Required work =
1) In the Watkins Glen collision report, on which lap did Colin Braun run into the rear of the United Ligier?
2) Resume the Watkins Glen collision report after its last sentence.

Document excerpt =
*****

IMSA stewards should have punished CORE, say United drivers
United Autosports drivers Phil Hanson, Bruno Senna and Paul di Resta believe they had a “second place and a possible victory taken away” at Watkins Glen after di Resta was hit by the CORE autosport car.
The Lap 159 impact, caused by polesitter Colin Braun running into the rear of the United Ligier under braking as he dueled with di Resta over second place, pushed bodywork onto the left-rear tire.
Both cars pitted but the United team fell to tenth and lost 40 seconds to the CORE Oreca.
However, CORE would receive no penalty from IMSA and in the hands of Romain Dumas, the #54 Oreca machine would not only pass the United Ligier in the closing stages, but would snatch second from Juan Pablo Montoya’s Acura at the final corner of the final lap.
United, meanwhile, had to be content with fourth, and di Resta said the collision "caused bodywork damage and affected the handling of the car due to the rear floor being damaged".

*****

Collected material =
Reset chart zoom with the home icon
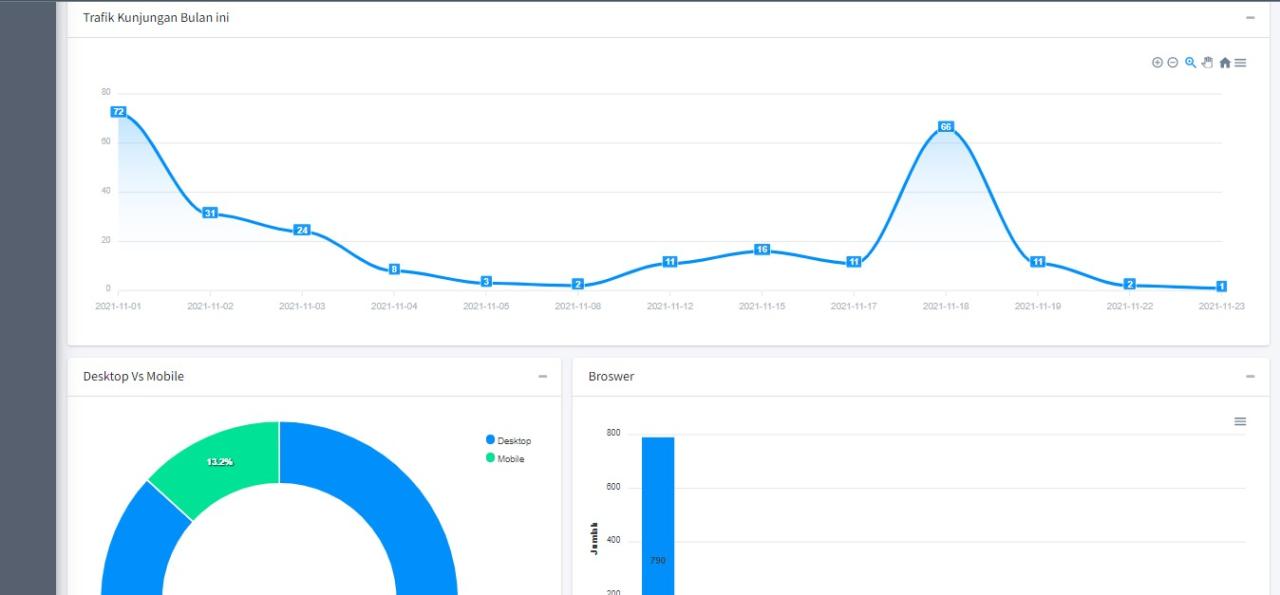The width and height of the screenshot is (1280, 595). (1224, 62)
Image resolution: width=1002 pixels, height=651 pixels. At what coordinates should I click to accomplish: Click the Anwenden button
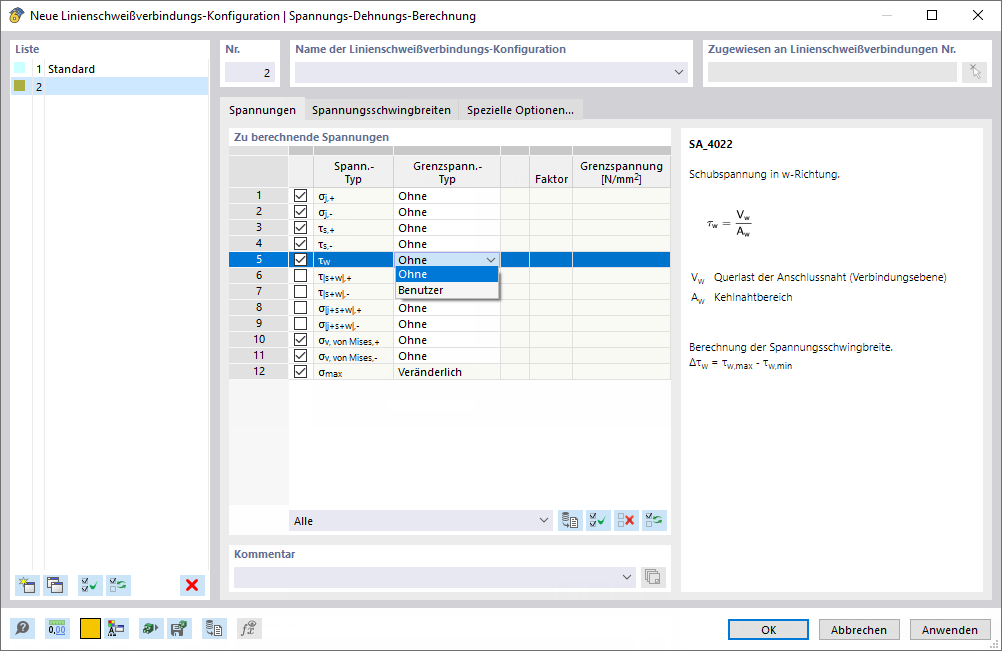[x=950, y=630]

*****

Responses to the exercise =
1) Lap 159

2)
The ex-Formula 1 driver added: "I question the steward’s decision to not give [CORE] a penalty. The impact had a direct effect on our race result and they finished on the podium with no consequences.”
Senna echoed his teammate, stating: “It’s a shame that you come racing here and many things that aren’t acceptable are allowed. It’s a shame that we missed out on the podium as that’s definitely where we could have been.”
Hanson’s verdict was that “[Braun] ran into the back of us, which caused the rear bodywork to be dislodged and make contact with the tire so we lost time having to pit for that.
"The car didn’t even get a penalty, which I think is something the stewards need to look at.
“It does make you wonder what is the point in coming racing when nothing happens to those who make contact with you, causing damage and there’s no consequences.
“To me it was a second place and a possible victory that was taken away from us and the stewards did nothing about it. Paul didn’t put the car in reverse and drive backwards into the #54…”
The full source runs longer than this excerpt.